Медленно, не спеша, он рассказывает нам о человеке, отчаянно, иногда просто до безумия боящемся повторить ошибку. Хотя после двух инсультов Ленин так и не оправился – речь, например, утрачена полностью, – в нем прежняя вера и прежняя решимость нас спасти. Как – он пока не знает. То есть уже догадывается, уже различает путь, но идти по нему робеет, уж больно он нов, непривычен. В эти годы Ленин много думает о Боге, но не оттого, что тяжело болен и сознает близость смерти. Никакой улицы с односторонним движением. Он не блудный сын, возвращающийся к отцу, не грешник, из последних сил вымаливающий спасение. На путях промысла Божия роль Ленина по-прежнему велика, и Господь это не забывает.

Пытаясь объяснить Ленину, что Он от него хочет, Бог то и дело подает ему знаки, может взять и повести за руку или напрямую сказать. Впрочем, когда Ленин упорствует, бывает, что Господь теряет терпение и, будто Иону, жестоко его бьет. Каждый удар отбрасывает Ленина обратно в детство, дальше и дальше вглубь его. Но пройдет не один месяц, прежде чем Ленин начнет понимать, что это не наказание, а путь, что всё правильно и он не должен противиться.

Как бы Ленин ни стремился к Богу, новая дорога дается ему нелегко; для него она разрыв с прежней жизнью, разрыв с партией, с рабочим классом. Последнее Ленину особенно тяжело. Ведь он не был обычным, маленьким человеком, о котором никто не знает и от которого ничего не зависит, уход которого даже не заметят. Он был вождем, он намечал и прокладывал курс, и миллионы шедших вслед верили ему больше, чем себе. И вот теперь Господь говорит, что ждет Ленина не с рабочими. То есть требует ясного безоговорочного отступничества, объясняет, что так нужно, другого выхода нет.

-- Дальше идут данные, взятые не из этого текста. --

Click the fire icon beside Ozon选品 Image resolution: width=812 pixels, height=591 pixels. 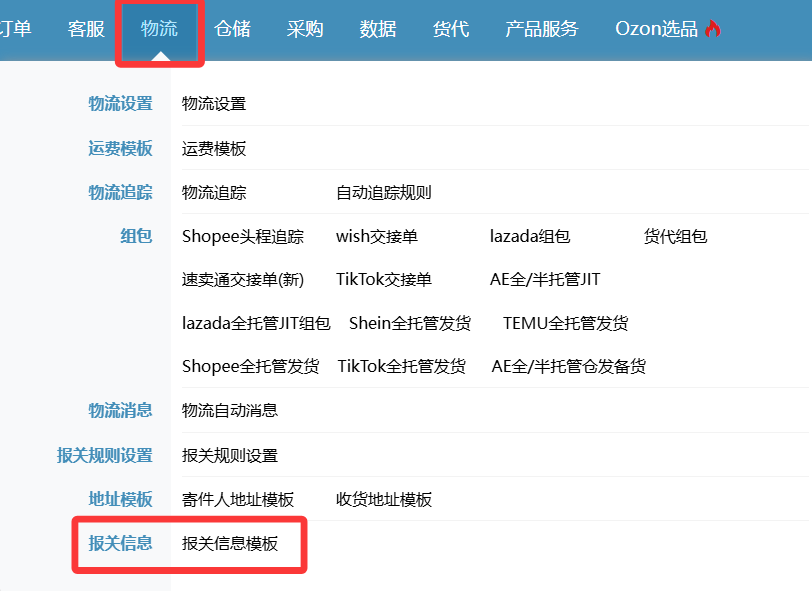pos(712,29)
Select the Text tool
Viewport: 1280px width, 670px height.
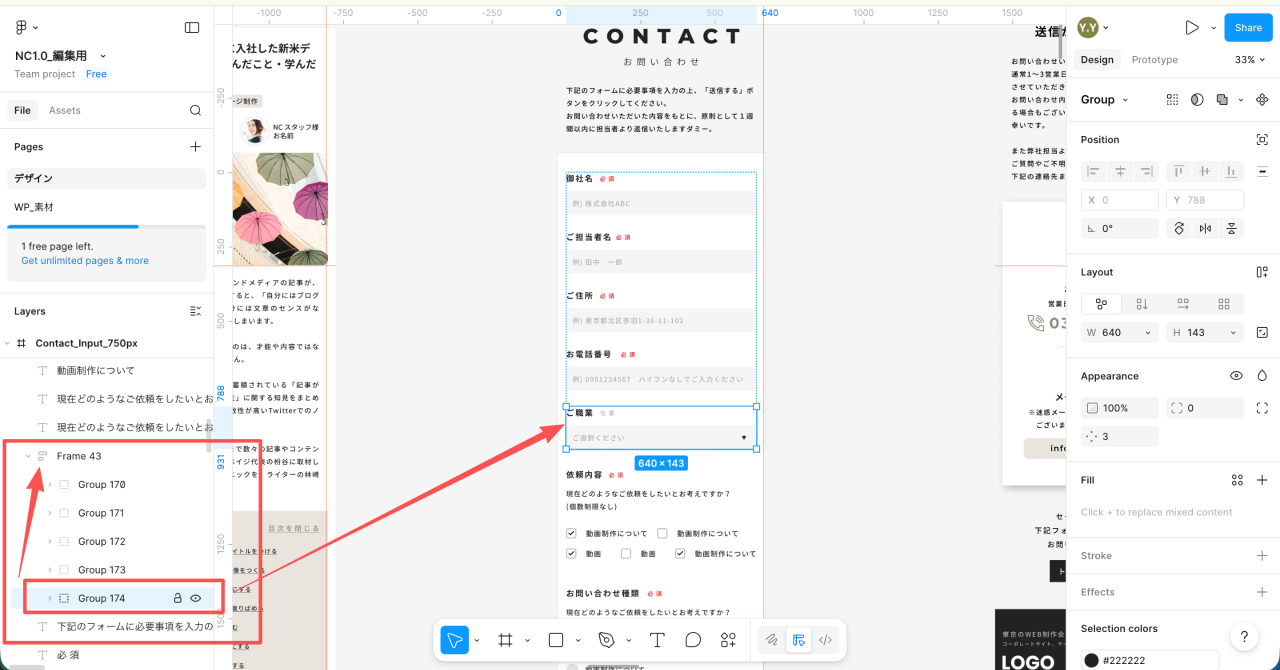657,640
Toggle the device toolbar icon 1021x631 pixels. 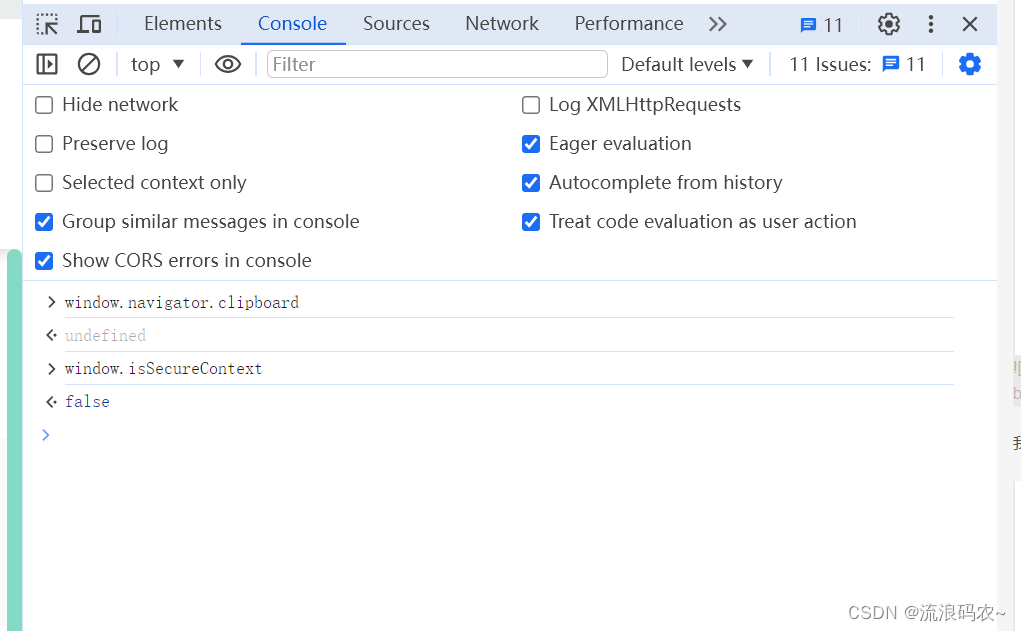click(89, 23)
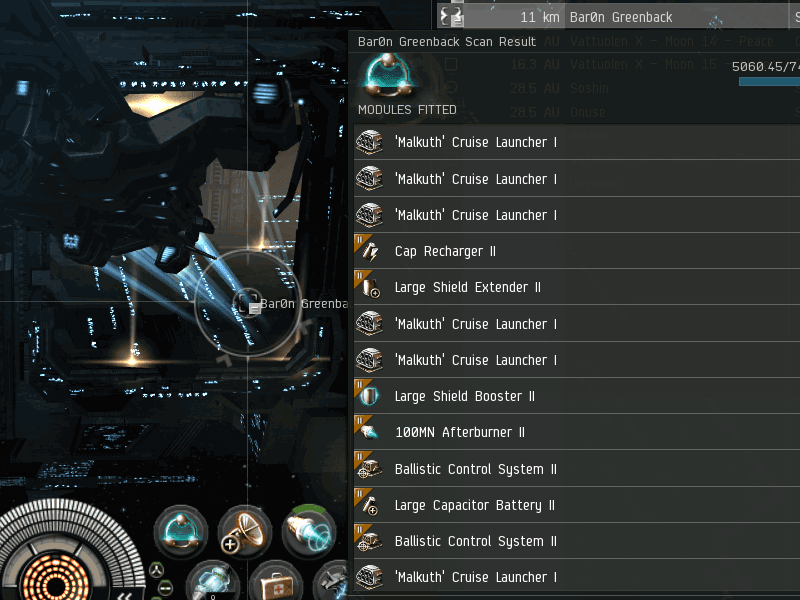This screenshot has width=800, height=600.
Task: Toggle the small minus button beside capacitor
Action: coord(166,587)
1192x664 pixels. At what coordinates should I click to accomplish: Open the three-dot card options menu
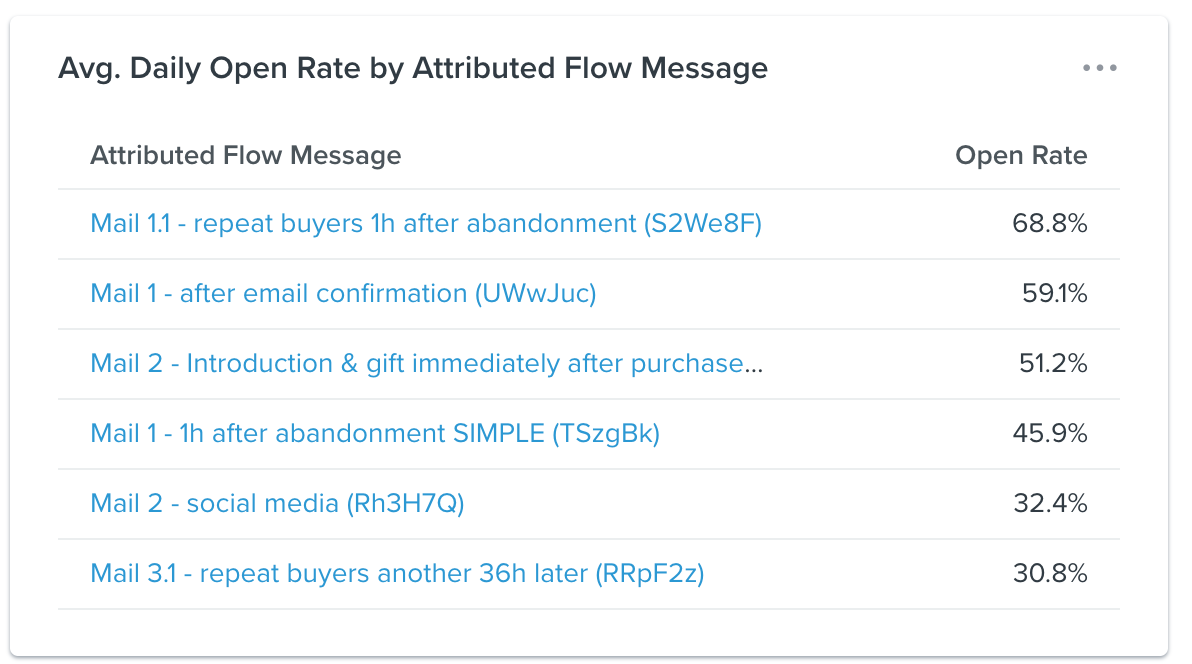tap(1099, 68)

Фарабин успел рассказать о Ленине многое, но, к сожалению, дома больница стала быстро забываться. Что-то, конечно, осталось, а остальное за год-два стерлось, как тряпкой. Фарабин тоже отошел в тень. Я и про его рукопись ничего не помнил, пока одна история нежданно-негаданно сюда вдруг не вырулила. Теперь, когда я не раз и со старанием прочел его труд, хочу отдать автору должное – работа проделана уникальная.

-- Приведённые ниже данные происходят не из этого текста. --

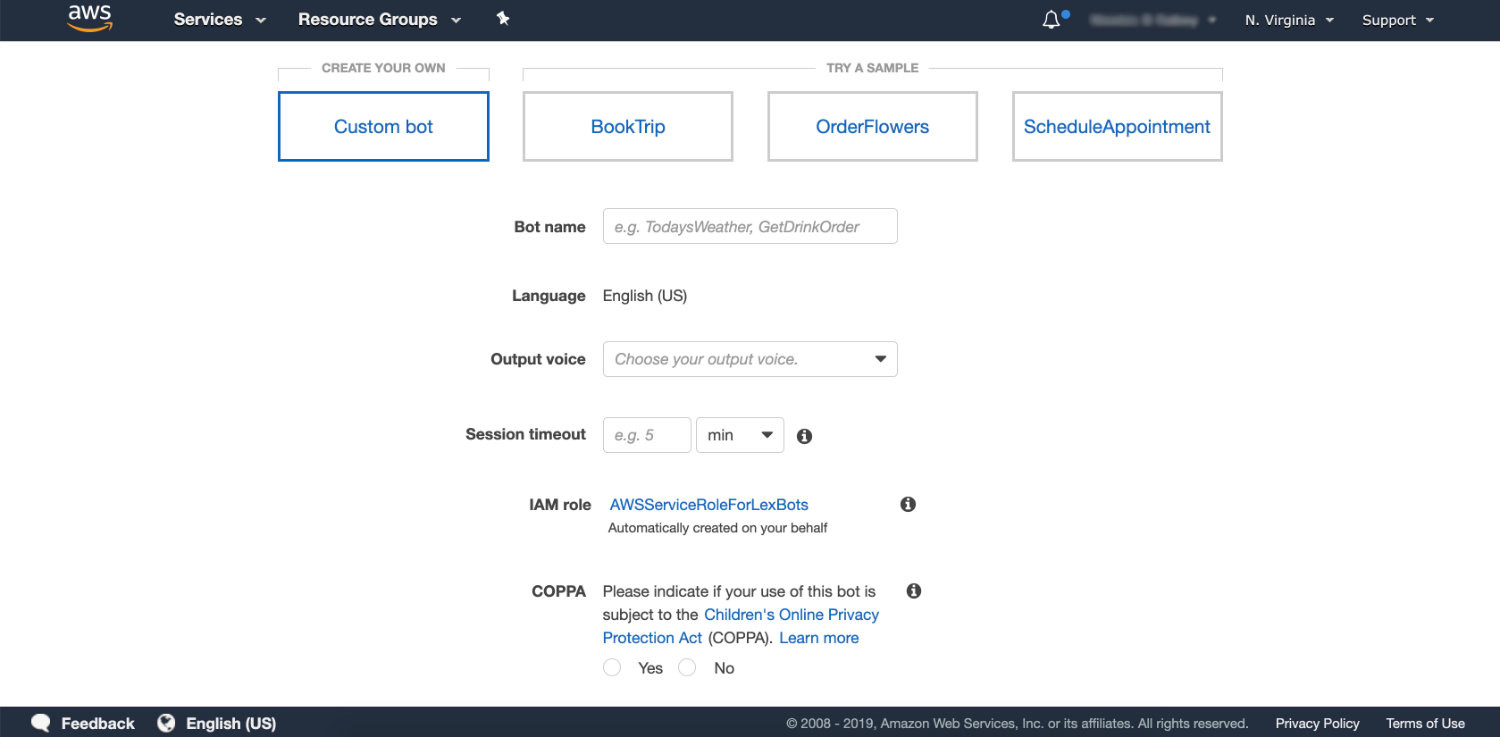Select Yes for COPPA compliance
Screen dimensions: 1500x737
coord(612,667)
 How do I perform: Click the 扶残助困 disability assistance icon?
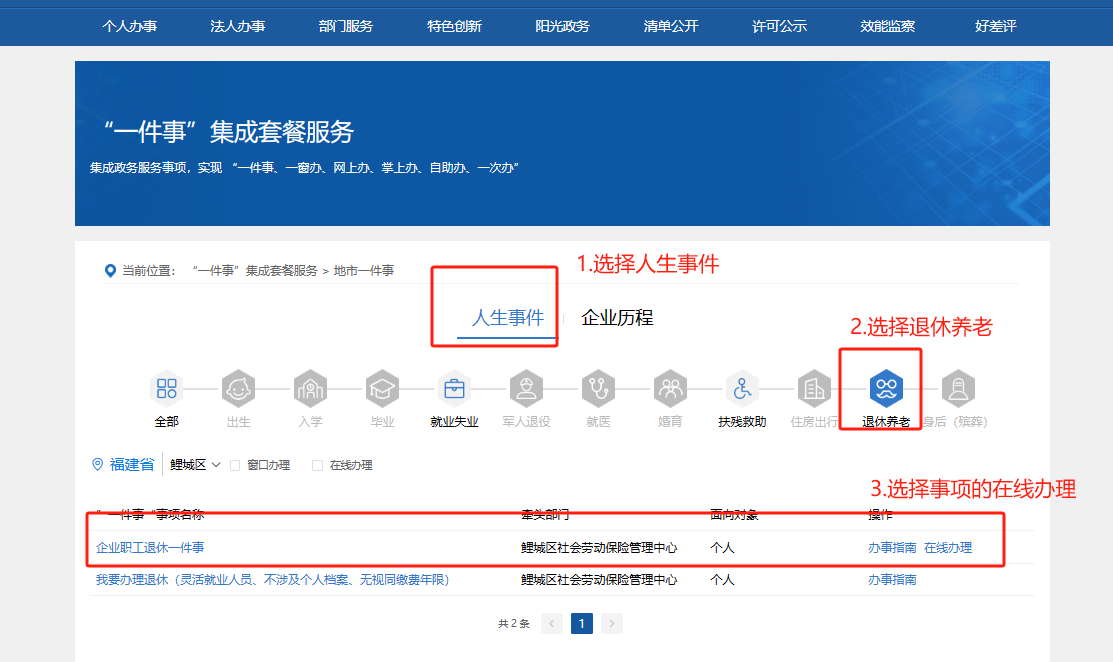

«Не новость, – начинает Фарабин еще в вестибюле (для меня это первая прогулка), – что во всём, что касается политики, Ленин обладал редкой интуицией. Тем не менее сейчас довериться ей ему было нелегко. Чересчур сильна была инерция и сильна была власть, доставшаяся ему в семнадцатом году, обе, будто клещами, держали Ленина в прежней колее. Обе, как заведенные, твердили, что быстрее них к цели его никто не выведет. В общем, похоже, что свернуть ему помогли, а может, и принудили. Но как бы ни было тяжело, Ленин и тут вел себя честно. По свидетельству сестры Марии, умирая, видя, что умирает, он упрекал Господа только в одном: что оставшейся ему жизни хватит лишь на несколько начальных шагов, что ему не дотянуть и до первого поворота. Стрелочник, словно паровоз, перевел его на другой путь, он понял и принял это, сказал тем немногим из старых друзей, кого был готов с собой взять, чтобы они гуськом и на йоту не уклоняясь шли в кильватере, и тут же Господь его прибрал.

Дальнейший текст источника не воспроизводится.